Die Falschfahrer-Warnfunktion baut auf dem bestehenden Verkehrsschild-Erkennungssystem von Ford auf. GPS-Informationen das Navigationssystem werden verwendet, um den Standort des Fahrzeugs zu identifizieren. Eine Frontscheibenkamera erkennt wichtige Verkehrszeichen wie Geschwindigkeitsbegrenzungen, die dem Fahrer auf dem Armaturen-Display oder dem optionalen Head-up-Display angezeigt werden. In Situationen, bei denen der Fahrer zwei "Durchfahrt verboten"-Schilder auf beiden Seiten einer Zubringerstraße zu einer Autobahn oder einer Schnellstraße passiert, gibt die Falschfahrer-Warnfunktion eine Warnung aus, das System zeigt dem Fahrer ein rotes Verbotszeichen sowie die Meldung "Fahrtrichtung prüfen" an.

Ford testete die Technologie, die zunächst für Kunden in Österreich, Deutschland und der Schweiz erhältlich sein wird, auf der Teststrecke des Unternehmens im belgischen Lommel. Um zusätzliche Tests durchzuführen, wurde die Kamera des Systems vor einen Computermonitor montiert, der eine virtuelle Fahrumgebung anzeigte, die mittels realer GPS-Daten erstellt wurde.

Die Falschfahrer-Warnfunktion gehört zu einer Reihe fortschrittlicher Technologien, die für den Focus angeboten werden. Hierzu zählen überdies auch Fahrer-Assistenzsysteme wie der Pre-Collision-Assistent, der ein selbsttätiges abbremsen des Fahrzeugs ermöglicht, wenn eine potenzielle Kollision mit Fußgängern oder Fahrrädern erkannt wird. Ein weiteres Beispiel ist der Ausweich-Assistent ESA, der als Novum in dieser Fahrzeugklasse die Lenkung aktiv unterstützt, wenn der Fahrer plötzlich Hindernisse umfahren muss, um eine Kollision zu vermeiden. Eine Rückfahrkamera ermöglicht beim neuen Ford Focus darüber hinaus eine 180-Grad-Ansicht zum besseren Manövrieren, etwa beim Ein- und Ausparken.
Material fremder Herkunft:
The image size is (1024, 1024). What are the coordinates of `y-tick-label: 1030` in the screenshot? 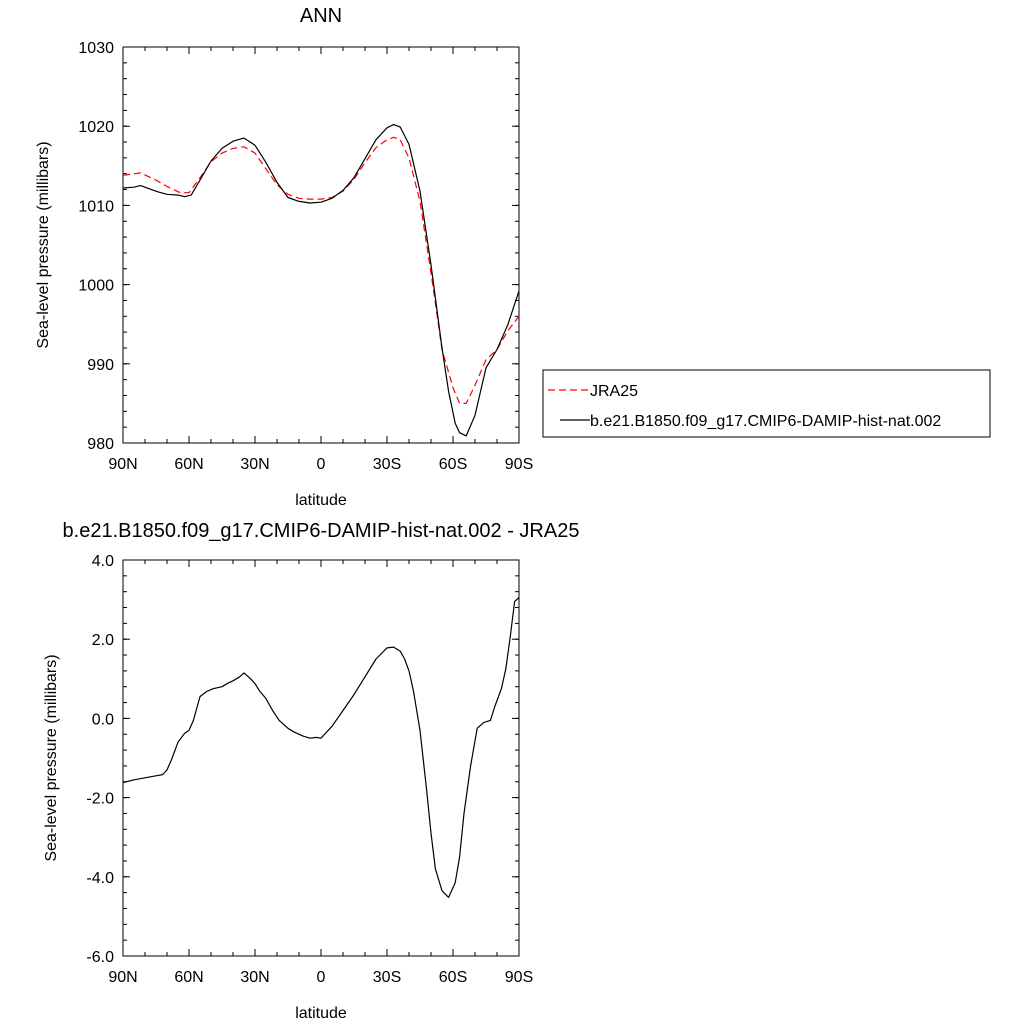 It's located at (96, 48).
Tipps vom ADAC, wenn Ihnen ein Geisterfahrer entgegenkommt:

  1. Wenn Sie einen Geisterfahrer sehen oder eine entsprechende Warnung im Radio hören, schalten Sie das Licht und die Warnblinkanlage ein.
  2. Wechseln Sie vorsichtig auf die rechte Spur oder verlassen Sie den Weg des entgegenkommenden Fahrzeugs und achten Sie dabei auf andere Autos und Bremslichter. Benutzen Sie bei Bedarf den Standstreifen.
  3. Wenn Sie den falschen Fahrer noch nicht gesehen haben, nehmen Sie die nächstmögliche Ausfahrt.
  4. Bitten Sie einen Passagier, die Polizei zu rufen, oder rufen Sie selbst an, sobald Sie sicher anhalten können.
  5. Hören Sie sich die Verkehrsinformationen im Radio genau an, um herauszufinden, wann die Gefahr vorbei ist.
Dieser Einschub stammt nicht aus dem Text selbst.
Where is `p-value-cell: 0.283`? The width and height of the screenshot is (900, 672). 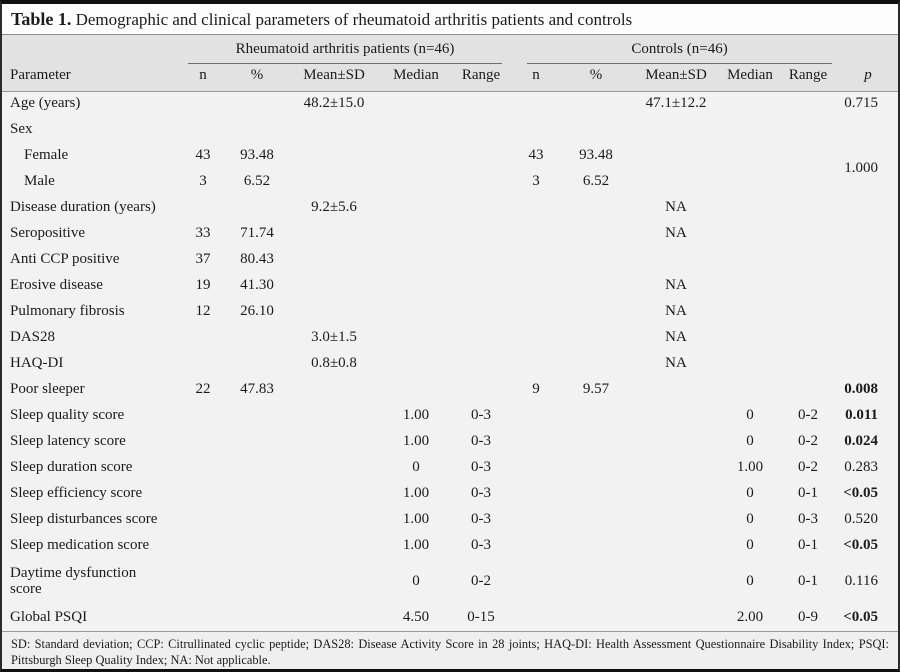
p-value-cell: 0.283 is located at coordinates (861, 468).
Sie sind selbst der Geisterfahrer? In diesem Fall rät der ADAC zu folgenden Sofortmaßnahmen:

  1. Sobald Sie bemerken, dass Sie auf der falschen Seite fahren, schalten Sie Ihre Scheinwerfer und Warnblinkanlage ein.
  2. Wenn keine Autos auf der Straße sind, fahren Sie sofort auf den Standstreifen. Wenn dies nicht möglich ist, fahren Sie so weit wie möglich auf der äußersten Straßenseite.
  3. Bleiben Sie möglichst nah an der Mittelleitplanke stehen.
  4. Steigen Sie vorsichtig aus und stellen Sie sich hinter die Leitplanke.
  5. Rufen Sie die Polizei an und warten Sie auf Hilfe.
  6. Versuchen Sie auf keinen Fall, das Fahrzeug zu drehen.